HighMag is back from an early summer vacation at the beach, and ready to get our microscopic groove on.  Happy Summer, everyone!

Our world is the same size it’s always been, but so many advances in technology have made the world seem a lot smaller.  We can call our brother across the country and video chat with our sister on the other side of the world, all while searching the internet for the lyrics to Snow’s “Informer” (side note…knowing the lyrics won’t help you understand the song AT ALL).  Similarly, a neuron’s axons make the nervous system seem a lot smaller too, with their amazing ability to grow very long.  Today’s image is from a paper showing how microtubule sliding is involved.

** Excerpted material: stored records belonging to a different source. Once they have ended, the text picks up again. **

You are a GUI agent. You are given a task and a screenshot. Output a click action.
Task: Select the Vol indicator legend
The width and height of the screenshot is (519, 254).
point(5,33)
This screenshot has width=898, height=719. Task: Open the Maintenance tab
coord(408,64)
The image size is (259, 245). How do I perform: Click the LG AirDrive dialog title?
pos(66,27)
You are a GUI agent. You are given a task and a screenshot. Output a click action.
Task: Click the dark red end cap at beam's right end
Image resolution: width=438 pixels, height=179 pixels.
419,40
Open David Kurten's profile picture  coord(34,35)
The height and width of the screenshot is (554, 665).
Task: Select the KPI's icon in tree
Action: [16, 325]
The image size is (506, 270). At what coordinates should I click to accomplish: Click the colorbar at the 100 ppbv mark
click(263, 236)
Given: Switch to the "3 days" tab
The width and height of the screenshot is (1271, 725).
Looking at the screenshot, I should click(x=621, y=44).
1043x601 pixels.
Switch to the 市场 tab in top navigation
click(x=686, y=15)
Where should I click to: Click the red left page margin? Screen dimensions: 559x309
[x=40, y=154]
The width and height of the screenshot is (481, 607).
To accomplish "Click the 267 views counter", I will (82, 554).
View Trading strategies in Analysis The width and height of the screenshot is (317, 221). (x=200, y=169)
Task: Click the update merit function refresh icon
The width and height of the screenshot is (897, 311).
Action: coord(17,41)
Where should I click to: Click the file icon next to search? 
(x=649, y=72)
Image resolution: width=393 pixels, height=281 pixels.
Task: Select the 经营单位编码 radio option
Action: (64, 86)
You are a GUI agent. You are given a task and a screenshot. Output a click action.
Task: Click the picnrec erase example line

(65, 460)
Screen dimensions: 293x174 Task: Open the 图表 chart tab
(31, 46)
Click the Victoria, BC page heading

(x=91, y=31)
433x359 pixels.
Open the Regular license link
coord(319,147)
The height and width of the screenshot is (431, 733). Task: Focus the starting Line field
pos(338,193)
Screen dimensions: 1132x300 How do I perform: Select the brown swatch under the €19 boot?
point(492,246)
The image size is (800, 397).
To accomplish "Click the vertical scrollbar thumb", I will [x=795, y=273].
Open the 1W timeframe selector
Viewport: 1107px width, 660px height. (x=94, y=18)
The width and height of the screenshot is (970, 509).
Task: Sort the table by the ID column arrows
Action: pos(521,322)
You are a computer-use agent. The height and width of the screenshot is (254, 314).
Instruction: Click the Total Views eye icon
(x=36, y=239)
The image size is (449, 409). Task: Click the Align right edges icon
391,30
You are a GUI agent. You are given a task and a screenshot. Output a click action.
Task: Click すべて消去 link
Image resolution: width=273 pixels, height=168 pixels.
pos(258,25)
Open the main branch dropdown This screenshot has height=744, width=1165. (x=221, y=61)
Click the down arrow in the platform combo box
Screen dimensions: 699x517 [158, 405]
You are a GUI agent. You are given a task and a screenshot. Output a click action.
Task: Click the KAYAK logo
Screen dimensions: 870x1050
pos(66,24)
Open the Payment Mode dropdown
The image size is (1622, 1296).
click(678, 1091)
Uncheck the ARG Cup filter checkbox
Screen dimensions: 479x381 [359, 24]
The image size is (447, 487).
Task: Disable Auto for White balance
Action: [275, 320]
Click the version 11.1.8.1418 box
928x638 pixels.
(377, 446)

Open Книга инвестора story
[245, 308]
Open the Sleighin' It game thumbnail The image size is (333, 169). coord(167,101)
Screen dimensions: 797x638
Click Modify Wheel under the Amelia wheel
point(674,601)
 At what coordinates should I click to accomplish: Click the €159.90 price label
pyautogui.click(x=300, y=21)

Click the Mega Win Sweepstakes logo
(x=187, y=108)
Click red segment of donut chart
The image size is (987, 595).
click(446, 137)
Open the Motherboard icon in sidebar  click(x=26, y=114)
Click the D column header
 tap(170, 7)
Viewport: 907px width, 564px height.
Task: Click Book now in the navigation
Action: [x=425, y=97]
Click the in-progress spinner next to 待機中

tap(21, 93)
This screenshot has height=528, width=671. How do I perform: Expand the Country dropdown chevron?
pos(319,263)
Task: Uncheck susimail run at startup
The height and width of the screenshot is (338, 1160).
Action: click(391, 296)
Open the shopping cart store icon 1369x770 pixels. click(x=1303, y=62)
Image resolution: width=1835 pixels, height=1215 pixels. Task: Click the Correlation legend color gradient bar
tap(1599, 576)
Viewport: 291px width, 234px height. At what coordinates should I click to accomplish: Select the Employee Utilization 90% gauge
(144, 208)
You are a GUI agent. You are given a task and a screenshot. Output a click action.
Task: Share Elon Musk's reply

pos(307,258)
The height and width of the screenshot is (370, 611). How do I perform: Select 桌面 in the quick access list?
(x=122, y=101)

Neurons can transmit signals to far away neurons, thanks to the ability of their axons to grow insanely long.  Both actin filaments and microtubules participate in axon growth, with microtubules pushing the growing axon out and actin filaments working directly at the tip of the growing axon, called the growth cone.  A recent paper shows the role of microtubule sliding in the initial growth of neurites in fruit fly neurons.  Lu and colleagues found that the microtubule motor kinesin-1 drives the sliding of microtubules past one other in order to push out the neuron’s growing projection.  This mechanism does not require actin filaments, and is suppressed during maturation of neurons.  In the images above, microtubules (green) can be seen pushing against the tip of a growing neurite in a young neuron (membrane of neuron in red and bottom right series).  The whole neuron is on the left, and the neurite in the boxed region is shown in the time-lapse images on the right.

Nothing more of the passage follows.